Looking at the facts objectively as to what was best for me (not what was best for others) the decision was simple.
And as with all decisions, there is always the potential ramifications and fallout of the decisions that you make. Good or bad, you take it on the chin and roll with the punches.
But when some of those punches come a little below the belt, are of the red card variety, and the hits at your chin miss leaving you with a bloody nose and the start of a black eye – it’s probably time to take stock of the situation and yes, there were a few cheap shots sent in my direction.
Gotta love a good round of chinese whispers in the era of Facebook eh? Nothing like a bit of banter eh? What, someone took a screen shot of what you just posted? Yes people – don’t be the person about to give themselves a MEGA PALM FACE…..
There are a number of reasons that contributed to the decisions I made a week ago. Some were concerns surrounding the event (which instead of debating publicly, I raised directly and constructively with the ISA) as I was more than aware that others shared similar concerns.
Asked why I had not gone down the route of crowd funding to assist in covering some or all of the expenses associated with attending this event, it came back to personal values.
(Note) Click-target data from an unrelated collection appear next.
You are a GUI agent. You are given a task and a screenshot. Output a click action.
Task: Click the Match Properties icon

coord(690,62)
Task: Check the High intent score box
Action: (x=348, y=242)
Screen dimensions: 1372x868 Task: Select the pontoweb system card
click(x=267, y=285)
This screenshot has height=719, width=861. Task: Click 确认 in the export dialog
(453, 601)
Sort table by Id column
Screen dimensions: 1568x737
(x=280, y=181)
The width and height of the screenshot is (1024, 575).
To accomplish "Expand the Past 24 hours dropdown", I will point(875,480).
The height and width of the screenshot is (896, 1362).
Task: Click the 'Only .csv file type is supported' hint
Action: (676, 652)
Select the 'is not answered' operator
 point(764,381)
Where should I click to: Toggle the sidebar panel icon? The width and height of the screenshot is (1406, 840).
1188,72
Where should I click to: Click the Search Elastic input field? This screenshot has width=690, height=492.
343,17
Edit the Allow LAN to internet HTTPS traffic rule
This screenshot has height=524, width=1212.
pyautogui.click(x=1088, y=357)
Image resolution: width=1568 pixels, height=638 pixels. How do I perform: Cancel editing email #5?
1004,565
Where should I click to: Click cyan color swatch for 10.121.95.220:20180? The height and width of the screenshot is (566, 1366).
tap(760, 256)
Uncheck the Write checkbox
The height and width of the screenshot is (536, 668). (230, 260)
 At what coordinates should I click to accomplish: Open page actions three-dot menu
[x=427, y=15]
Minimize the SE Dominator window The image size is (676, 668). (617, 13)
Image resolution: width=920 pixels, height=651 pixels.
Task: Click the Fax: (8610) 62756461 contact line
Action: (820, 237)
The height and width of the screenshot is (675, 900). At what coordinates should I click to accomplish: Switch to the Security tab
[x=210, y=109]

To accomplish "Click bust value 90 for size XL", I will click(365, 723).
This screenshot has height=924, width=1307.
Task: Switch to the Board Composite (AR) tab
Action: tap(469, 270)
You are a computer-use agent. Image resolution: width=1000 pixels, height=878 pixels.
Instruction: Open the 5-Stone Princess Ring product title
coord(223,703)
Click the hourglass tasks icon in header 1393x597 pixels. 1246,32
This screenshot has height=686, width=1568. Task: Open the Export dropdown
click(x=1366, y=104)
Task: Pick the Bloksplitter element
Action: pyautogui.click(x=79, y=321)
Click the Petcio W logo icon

While crowd funding and the likes of give-a-little are a powerful medium and most definitely have their place, I struggle with the deeper meaning of asking people to hand over their hard earned cash for my me to spend a couple of weeks in paradise.
Maybe I’ve always had to earn it, but I value just how hard it can be to earn a dollar. So when you ask for a dollar, there’s always some kind of ‘transaction’ be it in the form of a good, a service or an emotional deficit. A sense of ‘owing’ to those that have stumped up.
Quite simply, I didn’t feel comfortable asking for handout. I know of many others that are more than comfortable doing this and good luck to them. I’m more of the ilk that you save that kind of trump card for a time of serious emergency when the shi*t really hits fan and you are in desperate need of help or assistance. A fortnight in the South Pacific didn’t really fit the profile for me on that one.
So there you have it. This is not a decision I took lightly and it is DEFINITELY not for the reasons that some people have aired.
I take seriously the responsibility that goes with representing myself, my family, my friends, my sport(s) and my country which I do week in, week out for a large portion of the year and hold myself to the highest levels of personal delivery. I also have goals and ambitions both inside and outside of sport.
Like all things I do – I see it in the context of ‘winning the game of life’. It’s a privilege to be having to make decisions where many will never have the opportunity to have either choice.
Good luck to everyone attending the ISA World Champs in Fiji later this month.
May you be safe, may you make your country proud, may you play to the best of your preparation and may you rise to the occasion.
Well Said Annabel, you are an awesome ambassador for NZ SUP, and your values are part of what makes you the proffesional we all admire, on top of being an extreme athlete in our sport of SUP. The NZ team will definitely REPRESENT, it is a loss not to have your there with them, but we understand the process you went through to make that decision. Good on you, and thanks for clearing it up, this is how I want my girls to grow up, competitive to the core, but not enough to ever lose sight of who they are and what matters most there core beliefs and values.